Der Kontakt zu den Eltern wurde ausschließlich brieflich aufrecht erhalten. Hierzu waren Schreibstunden festgelegt. Im ersten Jahr wurden Briefe stichprobenartig kontrolliert, - später nicht mehr.
Unsere Lehrerinnen, unverheiratet, waren uns vertraute Personen. Die Lehrer gehörten älteren Jahrgängen an. Im Mädchenlager gab es eine BDM-Führerin. Diese war die Lagerführerin. Es gab Unterführerinnen. Die Lehrer waren für den schulischen Bereich zuständig. Der außerschulische Bereich lag in der Verantwortung der Führerinnen. Unstimmigkeiten in den Kompetenzen sind nicht bekannt geworden (Im Lager Milca in Teplitz wohnte die alte Mutter einer Lehrerin bei uns.).
Am 15. März 1945 fuhren die Mädchen der letzten Klasse mit einer bestandenen Prüfung zurück ins Reich. Wir waren zwischen 16 und 17 Jahre alt. Wir durften alle Sachen mitnehmen, die wir tragen konnten. Der Zug fuhr von Tabor nach Prag. In einem Sammellager wurde übernachtet. Am nächsten Tag fuhren wir getrennt und eilten selbständig in alle Windrichtungen.
Nach Essen wurde niemand entlassen. Dort waren schon die Engländer. Wer keine Verwandten oder Bekannte nennen konnte, die in noch nicht besetzten Gebieten wohnten, musste im Lager bleiben. Einige Tage später wurde ein Sammeltransport mit den Lehrern auf die Bahn gebracht. Die Fahrt sollte in Richtung Bayern gehen. Es wurde eine Odyssee über mehrere Tage daraus. Aus Erzählungen weiß ich, dass die Tschechen den Zug mehrfach anhielten, in den Waggons plünderten und insbesondere die Erwachsenen bedrohten. Ich selbst konnte als Reiseziel Trossingen angeben, das damals noch nicht besetzt war.
Reise- und Abenteuerlust hat mir als 13jährigem Mädchen die Fahrt in die Kinderlandverschickung leicht gemacht. Der Zusammenhalt in der Gemeinschaft und die Kameradschaft waren das große Erlebnis.
Kamen Nachrichten von gefallenen Vätern oder Brüdern, auch von Bombenopfern, wurde mitgetrauert und liebevoll getröstet. Das fremde Land mit der schönen Landschaft, die vielen Sehenswürdigkeiten blieben bis heute eindrucksvoll. Schwierigkeiten von tschechischer Seite gab es damals nicht, - oder wir sahen diese nicht. Wir waren aber gehalten, stets zu mehreren Kindern in die Umgebung oder in die Stadt zu gehen.
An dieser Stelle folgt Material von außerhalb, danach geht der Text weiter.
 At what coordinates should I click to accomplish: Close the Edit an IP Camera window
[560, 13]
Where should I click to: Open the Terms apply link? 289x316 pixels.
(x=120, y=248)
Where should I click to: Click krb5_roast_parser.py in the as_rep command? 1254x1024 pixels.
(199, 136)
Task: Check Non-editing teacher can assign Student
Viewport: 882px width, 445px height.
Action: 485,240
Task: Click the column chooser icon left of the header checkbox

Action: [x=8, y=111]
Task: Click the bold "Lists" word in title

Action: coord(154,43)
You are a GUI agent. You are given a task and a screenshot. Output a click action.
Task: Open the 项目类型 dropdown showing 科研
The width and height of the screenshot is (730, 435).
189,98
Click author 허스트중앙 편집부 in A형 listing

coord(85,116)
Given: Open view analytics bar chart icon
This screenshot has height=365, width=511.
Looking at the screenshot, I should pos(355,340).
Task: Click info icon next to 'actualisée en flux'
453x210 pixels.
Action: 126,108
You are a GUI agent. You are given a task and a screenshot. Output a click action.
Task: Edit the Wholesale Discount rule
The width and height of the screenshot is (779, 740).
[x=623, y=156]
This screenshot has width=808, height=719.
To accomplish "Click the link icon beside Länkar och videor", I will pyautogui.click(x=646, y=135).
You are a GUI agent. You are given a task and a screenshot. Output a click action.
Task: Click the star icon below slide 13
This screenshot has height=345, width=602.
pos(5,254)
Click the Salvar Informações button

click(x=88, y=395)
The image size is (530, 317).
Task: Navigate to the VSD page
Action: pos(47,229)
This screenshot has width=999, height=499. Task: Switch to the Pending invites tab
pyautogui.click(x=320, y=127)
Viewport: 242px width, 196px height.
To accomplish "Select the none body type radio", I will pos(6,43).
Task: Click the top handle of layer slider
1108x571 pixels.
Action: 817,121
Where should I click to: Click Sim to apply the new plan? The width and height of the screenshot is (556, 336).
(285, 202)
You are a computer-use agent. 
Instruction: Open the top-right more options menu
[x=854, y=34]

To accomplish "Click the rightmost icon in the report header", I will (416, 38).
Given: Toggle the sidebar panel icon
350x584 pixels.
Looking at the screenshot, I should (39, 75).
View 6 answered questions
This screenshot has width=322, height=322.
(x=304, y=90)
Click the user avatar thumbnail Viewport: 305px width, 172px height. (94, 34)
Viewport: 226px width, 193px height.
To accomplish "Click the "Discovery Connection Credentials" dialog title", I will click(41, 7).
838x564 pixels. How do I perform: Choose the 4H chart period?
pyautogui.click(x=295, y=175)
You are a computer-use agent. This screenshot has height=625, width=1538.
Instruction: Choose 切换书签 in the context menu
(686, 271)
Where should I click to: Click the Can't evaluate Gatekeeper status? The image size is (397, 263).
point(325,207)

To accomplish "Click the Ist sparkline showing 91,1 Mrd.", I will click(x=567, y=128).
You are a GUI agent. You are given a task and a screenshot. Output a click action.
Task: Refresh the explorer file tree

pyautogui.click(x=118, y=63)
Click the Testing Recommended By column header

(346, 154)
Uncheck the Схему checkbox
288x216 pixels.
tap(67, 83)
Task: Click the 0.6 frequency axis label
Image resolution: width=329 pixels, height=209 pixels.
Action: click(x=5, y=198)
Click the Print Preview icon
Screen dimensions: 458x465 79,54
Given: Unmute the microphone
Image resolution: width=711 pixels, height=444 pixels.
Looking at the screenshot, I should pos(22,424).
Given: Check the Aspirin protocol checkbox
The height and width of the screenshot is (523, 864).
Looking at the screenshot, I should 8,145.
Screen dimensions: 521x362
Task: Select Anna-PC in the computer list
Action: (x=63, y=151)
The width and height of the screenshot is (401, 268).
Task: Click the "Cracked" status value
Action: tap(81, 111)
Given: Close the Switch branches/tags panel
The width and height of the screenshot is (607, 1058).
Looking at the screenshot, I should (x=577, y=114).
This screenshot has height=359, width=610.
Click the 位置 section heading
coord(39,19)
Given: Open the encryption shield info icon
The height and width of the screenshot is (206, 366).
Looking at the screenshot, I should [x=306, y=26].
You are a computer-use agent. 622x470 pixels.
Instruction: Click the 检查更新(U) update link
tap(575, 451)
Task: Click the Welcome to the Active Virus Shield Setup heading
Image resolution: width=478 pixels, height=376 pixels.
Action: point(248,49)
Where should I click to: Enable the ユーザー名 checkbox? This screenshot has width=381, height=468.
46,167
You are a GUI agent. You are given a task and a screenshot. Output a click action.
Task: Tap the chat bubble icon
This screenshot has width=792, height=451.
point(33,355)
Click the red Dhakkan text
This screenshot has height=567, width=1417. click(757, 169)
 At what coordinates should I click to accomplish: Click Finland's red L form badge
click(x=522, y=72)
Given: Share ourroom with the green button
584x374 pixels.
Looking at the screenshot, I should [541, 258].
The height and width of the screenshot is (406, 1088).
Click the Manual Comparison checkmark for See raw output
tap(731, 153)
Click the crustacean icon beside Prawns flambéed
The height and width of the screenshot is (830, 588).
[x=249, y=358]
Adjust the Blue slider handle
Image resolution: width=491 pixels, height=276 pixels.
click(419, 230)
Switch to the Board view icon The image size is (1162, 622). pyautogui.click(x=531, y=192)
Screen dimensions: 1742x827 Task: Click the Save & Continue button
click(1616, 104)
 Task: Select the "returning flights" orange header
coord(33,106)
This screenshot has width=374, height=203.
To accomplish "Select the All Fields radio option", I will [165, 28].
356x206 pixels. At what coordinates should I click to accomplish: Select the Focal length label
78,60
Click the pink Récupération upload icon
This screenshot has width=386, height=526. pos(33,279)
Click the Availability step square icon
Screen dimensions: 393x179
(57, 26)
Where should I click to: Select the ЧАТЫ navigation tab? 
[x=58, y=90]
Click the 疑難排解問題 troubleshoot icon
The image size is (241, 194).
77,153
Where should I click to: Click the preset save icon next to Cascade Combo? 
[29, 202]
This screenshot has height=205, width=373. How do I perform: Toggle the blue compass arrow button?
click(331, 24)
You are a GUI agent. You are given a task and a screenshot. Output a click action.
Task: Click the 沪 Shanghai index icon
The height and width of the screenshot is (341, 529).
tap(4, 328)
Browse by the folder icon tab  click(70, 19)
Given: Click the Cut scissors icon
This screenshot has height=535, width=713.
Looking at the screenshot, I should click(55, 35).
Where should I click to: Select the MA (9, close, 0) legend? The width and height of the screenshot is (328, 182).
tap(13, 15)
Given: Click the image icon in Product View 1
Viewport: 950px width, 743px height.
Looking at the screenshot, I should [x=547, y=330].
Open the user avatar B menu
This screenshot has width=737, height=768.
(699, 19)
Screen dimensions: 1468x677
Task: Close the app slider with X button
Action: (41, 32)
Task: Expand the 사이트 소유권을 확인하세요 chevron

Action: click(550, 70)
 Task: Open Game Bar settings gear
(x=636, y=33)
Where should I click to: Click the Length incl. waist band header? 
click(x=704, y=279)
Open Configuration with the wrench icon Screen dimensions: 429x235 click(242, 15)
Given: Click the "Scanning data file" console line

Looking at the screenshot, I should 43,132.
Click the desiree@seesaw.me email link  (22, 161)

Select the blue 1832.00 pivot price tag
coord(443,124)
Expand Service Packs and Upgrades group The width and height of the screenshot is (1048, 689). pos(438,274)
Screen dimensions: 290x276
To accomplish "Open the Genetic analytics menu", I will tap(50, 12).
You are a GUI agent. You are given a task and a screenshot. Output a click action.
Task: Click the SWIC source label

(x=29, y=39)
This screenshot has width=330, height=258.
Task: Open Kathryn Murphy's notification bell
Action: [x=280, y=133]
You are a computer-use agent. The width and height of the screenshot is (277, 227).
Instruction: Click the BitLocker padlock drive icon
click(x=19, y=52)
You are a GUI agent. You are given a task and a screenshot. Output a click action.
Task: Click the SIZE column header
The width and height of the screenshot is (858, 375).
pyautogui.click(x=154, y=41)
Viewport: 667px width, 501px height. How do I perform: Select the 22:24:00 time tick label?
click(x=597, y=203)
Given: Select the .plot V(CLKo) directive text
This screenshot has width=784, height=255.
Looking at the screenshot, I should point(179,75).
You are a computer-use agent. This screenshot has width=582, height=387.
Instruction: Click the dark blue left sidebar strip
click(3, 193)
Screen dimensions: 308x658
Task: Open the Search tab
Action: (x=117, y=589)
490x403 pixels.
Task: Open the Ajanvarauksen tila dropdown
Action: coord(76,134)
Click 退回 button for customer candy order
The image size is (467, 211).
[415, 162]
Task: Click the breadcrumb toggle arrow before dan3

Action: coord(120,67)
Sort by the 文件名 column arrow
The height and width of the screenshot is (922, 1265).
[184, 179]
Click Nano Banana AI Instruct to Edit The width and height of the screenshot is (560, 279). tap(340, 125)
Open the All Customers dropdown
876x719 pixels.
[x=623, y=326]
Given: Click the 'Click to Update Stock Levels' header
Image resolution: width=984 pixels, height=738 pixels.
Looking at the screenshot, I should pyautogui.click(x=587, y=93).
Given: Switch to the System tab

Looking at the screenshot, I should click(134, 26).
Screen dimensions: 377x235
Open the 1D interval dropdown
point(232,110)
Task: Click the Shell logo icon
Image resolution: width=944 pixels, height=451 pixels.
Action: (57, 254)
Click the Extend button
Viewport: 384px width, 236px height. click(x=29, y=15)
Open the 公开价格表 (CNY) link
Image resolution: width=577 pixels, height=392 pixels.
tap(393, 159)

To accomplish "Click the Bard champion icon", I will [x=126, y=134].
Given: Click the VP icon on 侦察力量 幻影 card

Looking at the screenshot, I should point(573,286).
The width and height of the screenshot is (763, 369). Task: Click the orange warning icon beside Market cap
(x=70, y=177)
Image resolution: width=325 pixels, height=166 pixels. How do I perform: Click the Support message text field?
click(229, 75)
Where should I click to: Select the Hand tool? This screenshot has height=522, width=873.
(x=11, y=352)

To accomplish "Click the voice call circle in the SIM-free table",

Heute weiß ich, dass in der Nähe unserer Lager immer Soldaten stationiert waren. Wenn die Möglichkeit zum Kirchgang bestand, hatte die Lagerleitung nichts dagegen.
Der Schulunterricht war vermutlich nicht so effektiv, wie er daheim gewesen wäre, aber es waren eben keine normalen Verhältnisse, - und manchem war es recht. Französisch und Englisch fielen letztlich aus. Man wollte glauben, dass nach dem Krieg alle Welt Deutsch sprechen würde.
Nach dem Kriege haben alle Mädchen weiterführende Schulen besucht und viele das Abitur gemacht. Der Kontakt der Ehemaligen aus der KLV untereinander und mit zwei Lehrerinnen hat noch viele Jahre angedauert."